Tuesday, August 13, 2019: 9:00 AM
M107, Kentucky International Convention Center
Loren P. Albert1, K.C. Cushman2, Yuqin Zong3, David W. Allen4, Luis Alonso5, Albert Porcar-Castell6 and James R. Kellner2, (1)Institute at Brown for Environment and Society, Brown University, Providence, RI, (2)Department of Ecology and Evolutionary Biology, Brown University, Providence, RI, (3)Physical Measurement Laboratory, National Institute of Standards and Technology, Gaithersburg, MD, (4)National Institute of Standards and Technology, Gaithersburg, MD, (5)Imaging Processing Lab, University of Valencia, Valencia, Spain, (6)Faculty of Agriculture and Forestry, University of Helsinki, Helsinki, Finland
Background/Question/Methods

A challenge in plant ecophysiology has been quantifying photosynthesis across scales of biological organization. Recent advances in imaging spectroscopy of solar-induced fluorescence (SIF)—a physical flux linked to the machinery of the light reactions—may enable multiscale estimations of photosynthesis in natural systems. We performed an experiment to quantify changes in SIF due to the Kautsky effect in a potato canopy that was exposed to natural light. We use these data as a positive control to determine whether the SIF spectrum can be observed using a high-resolution imaging spectrometer, and to identify the signal-to-noise ratio (SNR) requirements for quantifying SIF.

Results/Conclusions

All estimates of SIF contain systematic error and random error.
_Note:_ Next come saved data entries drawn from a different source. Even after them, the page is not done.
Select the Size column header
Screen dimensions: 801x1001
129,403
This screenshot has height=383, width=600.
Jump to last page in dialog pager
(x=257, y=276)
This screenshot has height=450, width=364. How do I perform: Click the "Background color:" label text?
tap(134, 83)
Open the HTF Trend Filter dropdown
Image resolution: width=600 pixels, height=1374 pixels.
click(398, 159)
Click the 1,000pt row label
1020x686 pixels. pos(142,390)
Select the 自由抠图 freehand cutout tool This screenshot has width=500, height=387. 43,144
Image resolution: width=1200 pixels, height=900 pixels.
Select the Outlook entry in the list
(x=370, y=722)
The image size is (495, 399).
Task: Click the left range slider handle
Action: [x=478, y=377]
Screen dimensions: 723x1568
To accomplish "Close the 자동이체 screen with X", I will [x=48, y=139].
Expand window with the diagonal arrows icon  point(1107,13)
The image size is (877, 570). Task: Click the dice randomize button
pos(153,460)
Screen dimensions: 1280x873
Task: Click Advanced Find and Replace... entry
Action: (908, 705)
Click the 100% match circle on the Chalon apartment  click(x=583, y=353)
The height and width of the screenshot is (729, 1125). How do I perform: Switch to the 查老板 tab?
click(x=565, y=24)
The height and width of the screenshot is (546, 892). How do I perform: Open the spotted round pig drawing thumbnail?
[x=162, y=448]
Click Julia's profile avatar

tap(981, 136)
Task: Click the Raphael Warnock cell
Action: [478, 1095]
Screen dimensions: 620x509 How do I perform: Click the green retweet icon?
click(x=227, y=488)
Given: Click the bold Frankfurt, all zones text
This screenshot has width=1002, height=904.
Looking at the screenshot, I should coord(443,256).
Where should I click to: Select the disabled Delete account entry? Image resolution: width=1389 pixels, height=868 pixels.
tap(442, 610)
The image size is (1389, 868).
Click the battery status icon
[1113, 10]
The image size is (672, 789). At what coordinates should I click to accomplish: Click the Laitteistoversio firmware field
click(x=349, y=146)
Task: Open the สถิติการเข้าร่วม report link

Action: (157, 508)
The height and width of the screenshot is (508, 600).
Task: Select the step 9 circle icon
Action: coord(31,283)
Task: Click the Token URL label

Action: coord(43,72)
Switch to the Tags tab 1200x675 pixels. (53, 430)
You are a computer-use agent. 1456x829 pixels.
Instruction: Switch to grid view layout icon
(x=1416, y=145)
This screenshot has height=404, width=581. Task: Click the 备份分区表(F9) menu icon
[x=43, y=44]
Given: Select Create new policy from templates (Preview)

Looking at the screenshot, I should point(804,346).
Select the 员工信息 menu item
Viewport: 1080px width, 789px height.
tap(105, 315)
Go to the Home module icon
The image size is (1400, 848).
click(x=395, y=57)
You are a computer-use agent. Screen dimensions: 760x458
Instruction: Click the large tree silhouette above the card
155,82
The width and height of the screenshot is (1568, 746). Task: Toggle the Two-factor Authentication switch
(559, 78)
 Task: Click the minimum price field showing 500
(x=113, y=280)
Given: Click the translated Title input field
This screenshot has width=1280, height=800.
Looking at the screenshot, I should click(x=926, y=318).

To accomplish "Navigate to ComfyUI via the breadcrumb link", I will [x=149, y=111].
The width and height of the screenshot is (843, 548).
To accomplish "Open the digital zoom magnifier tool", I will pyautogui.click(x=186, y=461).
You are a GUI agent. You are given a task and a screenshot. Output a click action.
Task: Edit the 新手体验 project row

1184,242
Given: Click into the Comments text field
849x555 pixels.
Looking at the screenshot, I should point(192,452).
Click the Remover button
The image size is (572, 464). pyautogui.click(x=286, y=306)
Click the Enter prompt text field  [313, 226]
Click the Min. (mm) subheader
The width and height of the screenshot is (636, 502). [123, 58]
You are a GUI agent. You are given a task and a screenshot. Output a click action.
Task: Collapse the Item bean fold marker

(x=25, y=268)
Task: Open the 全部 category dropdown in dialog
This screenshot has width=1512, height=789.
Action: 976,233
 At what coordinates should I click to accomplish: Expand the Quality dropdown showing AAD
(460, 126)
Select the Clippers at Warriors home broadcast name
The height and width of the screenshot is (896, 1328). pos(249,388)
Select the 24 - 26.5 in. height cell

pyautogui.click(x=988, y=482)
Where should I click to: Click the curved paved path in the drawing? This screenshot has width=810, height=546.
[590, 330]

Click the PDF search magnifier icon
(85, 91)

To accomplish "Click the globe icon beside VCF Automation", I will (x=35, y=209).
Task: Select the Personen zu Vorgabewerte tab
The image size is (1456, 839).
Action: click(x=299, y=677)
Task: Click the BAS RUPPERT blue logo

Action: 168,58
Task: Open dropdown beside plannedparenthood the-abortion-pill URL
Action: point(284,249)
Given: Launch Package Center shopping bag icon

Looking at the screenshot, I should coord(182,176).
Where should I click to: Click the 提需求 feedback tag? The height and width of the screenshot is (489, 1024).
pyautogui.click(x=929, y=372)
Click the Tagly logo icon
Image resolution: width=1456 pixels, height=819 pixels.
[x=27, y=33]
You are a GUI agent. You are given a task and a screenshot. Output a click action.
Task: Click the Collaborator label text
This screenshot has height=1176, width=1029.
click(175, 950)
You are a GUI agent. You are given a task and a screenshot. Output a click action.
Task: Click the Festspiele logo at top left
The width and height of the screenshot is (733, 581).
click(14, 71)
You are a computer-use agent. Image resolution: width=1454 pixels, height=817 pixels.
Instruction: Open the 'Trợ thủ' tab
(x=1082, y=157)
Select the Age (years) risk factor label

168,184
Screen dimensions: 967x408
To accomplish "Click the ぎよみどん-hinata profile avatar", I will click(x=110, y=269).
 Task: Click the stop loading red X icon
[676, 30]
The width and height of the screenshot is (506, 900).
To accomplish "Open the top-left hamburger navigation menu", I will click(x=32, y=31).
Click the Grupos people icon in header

We removed systematic error by developing calibrations for spectral stray light and spatial and spectral non-uniformity. We found that systematic error due to spectral stray light is low (0.26% for a broadband LED light source), but still significant because the SIF signal is small (generally < 5% of vegetation reflectance). This underscores the importance of removing systematic error and producing measurements with high SNR. Binning measurements over gradients of space and time can dramatically increase SNR. We demonstrate that binning facilitates extraction of the SIF spectrum, but inherently involves tradeoffs with spatial or temporal resolution.